The NFL and UEFA are obviously two massive organizations, and they actually placed No. 1 and No. 2 respectively in a Two Circles report this week on the biggest 20 sports IP owners by revenue. (The Hong Kong Jockey Club was No. 3, while EA Sports was No. 4.) But Two Circles works with smaller leagues too. One example there is the recently-launched Grand Slam Track league.
“We helped them with media rights, both strategy and representation,” Yardley said. “We helped them broker those deals. Their key goal was distribution: they’re a startup league, they want to be on platforms that have the most reach.”
Yardley said the Grand Slam Track deals illustrate a lot about the current marketplace. Internationally, they have deals with more than 20 broadcasters in more than 160 countries. Domestically, they have deals that include a traditionally sports-heavy broadcast network in NBC, a streamer in Peacock, a less-traditional broadcast network in The CW, and still retain some rights for the league’s own platforms.
“NBC obviously has a huge history in track and field with their coverage of the Olympics, all the other track events that they cover, so NBC was the most logical choice from a network perspective,” Yardley said. “And with Peacock, obviously there’s the ability to then capture the streaming audience as well. The CW is one of those channels that’s in more households than you might think: it has huge distribution, it’s also increasingly in the sports rights game. So it’s coming to the table at the right time, I think. And they’ve held back some rights to themselves to help grow their own social and digital channels, which is also an important component of it.”

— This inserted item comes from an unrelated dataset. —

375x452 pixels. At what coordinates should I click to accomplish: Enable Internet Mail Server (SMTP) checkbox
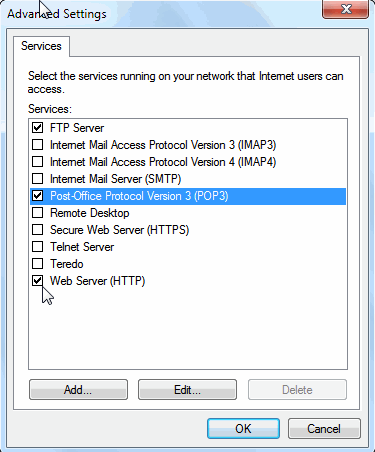coord(37,179)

In Yardley’s mind, it’s crucial for properties like Grand Slam Track to still hit a wide audience with broadcast TV, but to also try and connect with younger, highly-engaged fans on digital.
“They’re trying to maximize their reach because they know they still need the power of NBC behind them. But they’re also trying to broaden. So they’re not just going to be on a linear stream. They’re going to be on digital, they’re going to be on Peacock, on The CW as well. So they’re trying to reach a lot of different bases with that, to capture a younger audience because that’s where the properties are pulling. Because the properties need to be where the audience is too, to make the most out of it.”
Yardley said those digital avenues have become crucial in entertainment programming, and he thinks they’ll continue to grow in importance for sports as well. But he said the sports shift has been slower, and the linear audience there remains valuable, because of the continued drawing power linear sports have.
“The backdrop is cord-cutting, right? The audience has been eroding away on linear channels for decades now. It’s really interesting to me: I was reading something the other day about how many people watched the finales of things like MASH and Friends, those big kind of water-cooler moments. Really, sports is the only thing that does that now.
“The equivalents of those comedy shows now get maybe two or three million viewers at best, whereas back in the day half of the whole viewing audience was watching when MASH finished. And so sports I think is uniquely positioned as the thing that holds the broadcast model together still, because without sports the whole thing implodes.
“But that does create a really interesting tension. The traditional broadcasters, the networks and the cable broadcasters, need sports more than they ever needed sports. But then you have the new entrants, particularly the streamers, who can serve audiences more in the way that audiences want to be served today, who are kind of straddling that divide.”